I’m also working on getting back into a steady grounding and centering process.

As far as goals go, these are enough for now, as the logistical simplifications in my Google Keep need to happen in order for me to free up time and energy for the bigger things that I want to do. Small steps, no matter how incremental, are still increments towards “working on my statue,” to pull from Plotinus, and creating a fully-functional, beautiful vessel of this life. Selling some chairs and a screen divider online may not sound like spiritual effort, and organizing a closet may not seem like that, either, but such things go towards creating an environment that improves my life’s logistical complexity and frees up effort for the important things.

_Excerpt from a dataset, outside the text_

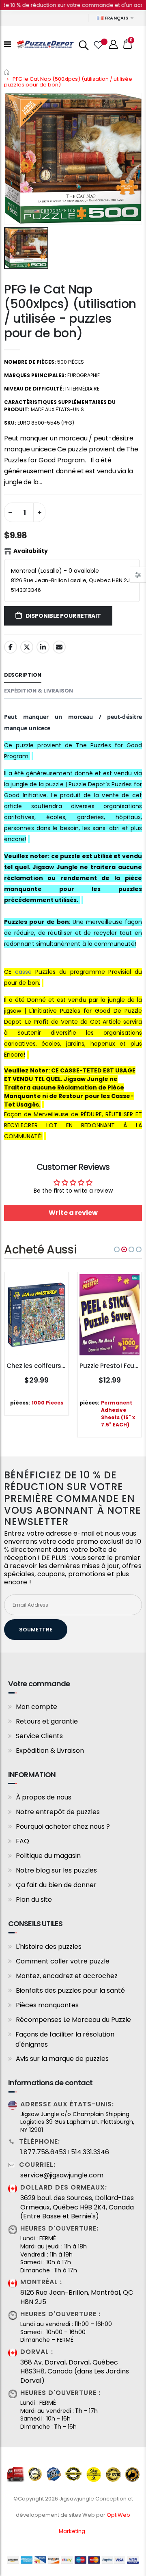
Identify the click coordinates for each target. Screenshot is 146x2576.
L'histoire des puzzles (49, 1946)
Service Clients (39, 1736)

There are no shortcuts with spiritual practices. There’s the space we carve out for them, and there’s the effort that we commit based on what we have available to give. In South Asia, there’s a symbol called the unalome that shows the ups and downs and twists on our journeys. Two steps forward, three steps back, one step forward, two steps back, five steps forward, &c. We all end up in Hades with only our education and our nurture, to reference Socrates in the Phaedo. There are so many opportunities to divert ourselves from that, just as Odysseus wandered and was beset by both pleasures and pains. I’ve had my share of maladaptive diversions, including some things that I’m finally sorting through now that I know what the root cause was. Finding the prayer beads was a nice joy in the midst of all of that future-mapping that I typically do around the time of my birthday.

2 thoughts on “Committing Effort

  1. Decluttering as practice is really resonant for me right now. My husband and I are preparing to move, into a house that we are having built, and it’s an ongoing opportunity to decide what to keep and what to let go. Including books, many of which represent paths not explored, or explored but not taken.